In mid-July 1922, four hundred years after Anne Boleyn had made her debut at the English court, Elizabeth [then 21-year-old Lady Elizabeth Bowes-Lyon] crossed the drawbridge to spend a few days at the Boleyns’ beautiful former home, Hever Castle, in Kent. Encircled by a moat, the castle dates from the thirteenth century, although by the time Elizabeth arrived there with her sister Mary, Lady Elphinstone, and Mary’s husband Sidney, it belonged to the Astors, the Anglo- American millionaires who once owned so much of Manhattan Island that they were nicknamed “the landlords of New York.”
Elizabeth’s hosts for the weekend were John Jacob Astor V and his wife, Lady Violet Elliot- Murray-Knynynmound (trying say that after a double gin).

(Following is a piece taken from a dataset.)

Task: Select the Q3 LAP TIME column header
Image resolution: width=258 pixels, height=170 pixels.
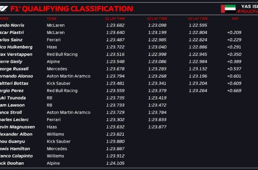Action: 198,19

Elizabeth took great delight in being shown the secret door in the walls of the castle’s Morning Room, which opened to reveal “a priest hole” where the pious Waldegrave family hid on-the-run priests at a time when Catholicism was illegal in England during the late sixteenth century. From there, she was taken up the thirteen stone steps in a spiral staircase that looked exactly as they did when a young Anne Boleyn ran up and down in the 1500s. Elizabeth was shown a lock dating from Henry VIII’s reign and a hidden Catholic Oratory with an eighteenth century icon of the Virgin Mary.
Above the fireplace in the castle Library, Lady Elizabeth saw a wildly flattering portrait of the first Astor to make his riches, Johann Jakob Astor, a German emigrant who became America’s leading fur trader, then a shipping owner and property investor. She was fascinated to see a sword carried by an owner who had pledged loyalty to Bonnie Prince Charlie, the popular nickname for the Catholic prince who had returned to Britain in 1745 with an army in his unsuccessful attempt to restore his family to the throne lost by his grandfather, James II.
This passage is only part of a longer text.